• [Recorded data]
--- --- ---

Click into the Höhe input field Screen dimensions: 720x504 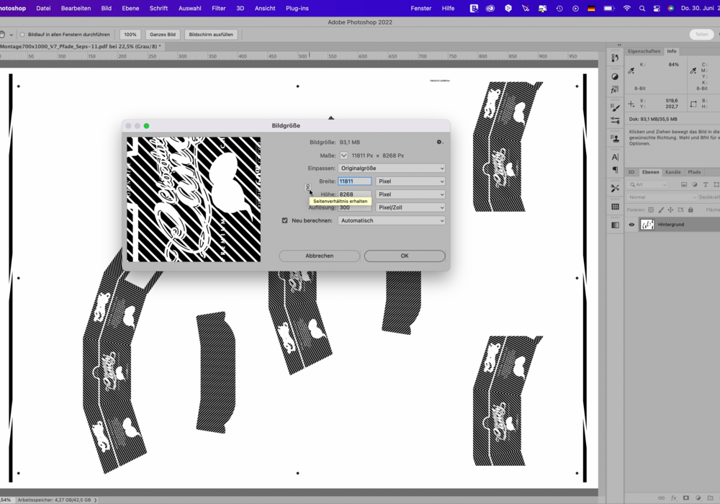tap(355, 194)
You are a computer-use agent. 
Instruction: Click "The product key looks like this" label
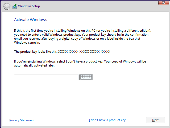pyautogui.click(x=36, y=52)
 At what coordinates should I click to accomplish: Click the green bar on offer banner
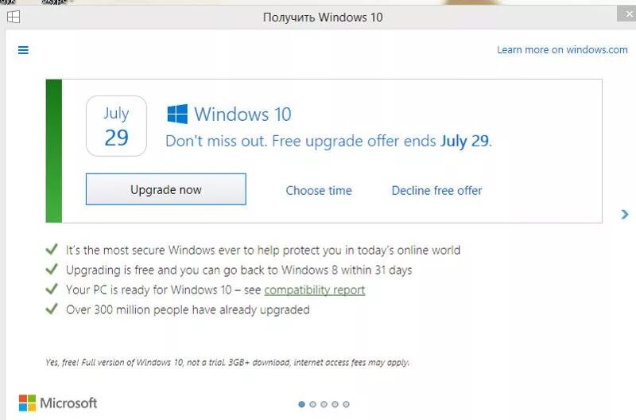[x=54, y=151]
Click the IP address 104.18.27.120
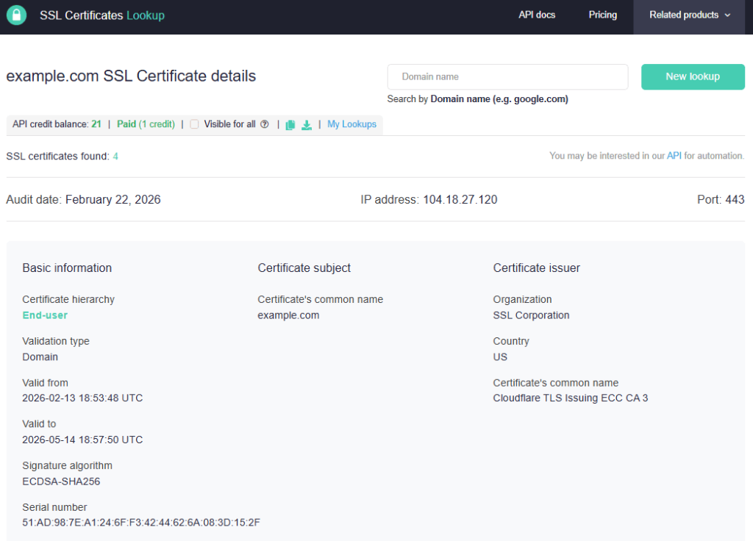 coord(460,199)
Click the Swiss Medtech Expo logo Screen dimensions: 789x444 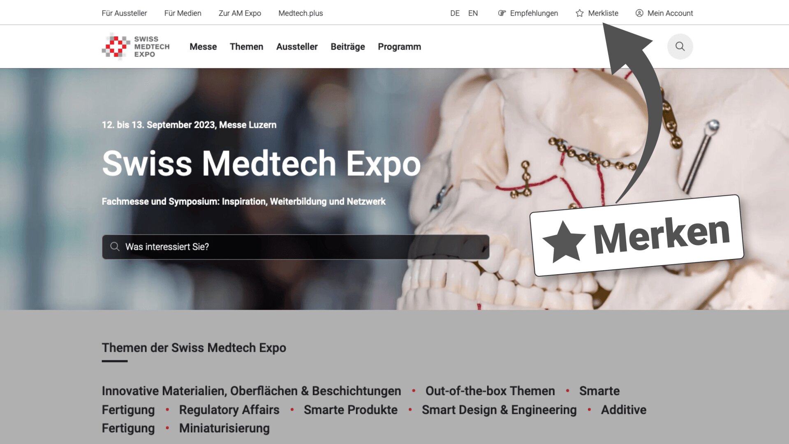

--- --- ---

• [PROBLEM TO SOLVE] No pictures belong in the copy. Retype exactly, and only, the lines from the line containing "Click the IP address 104.18.27.120" through the last line of the data, both included.

• [EXERCISE ANSWER]
Click the IP address 104.18.27.120
 coord(460,199)
Click the Swiss Medtech Expo logo Screen dimensions: 789x444 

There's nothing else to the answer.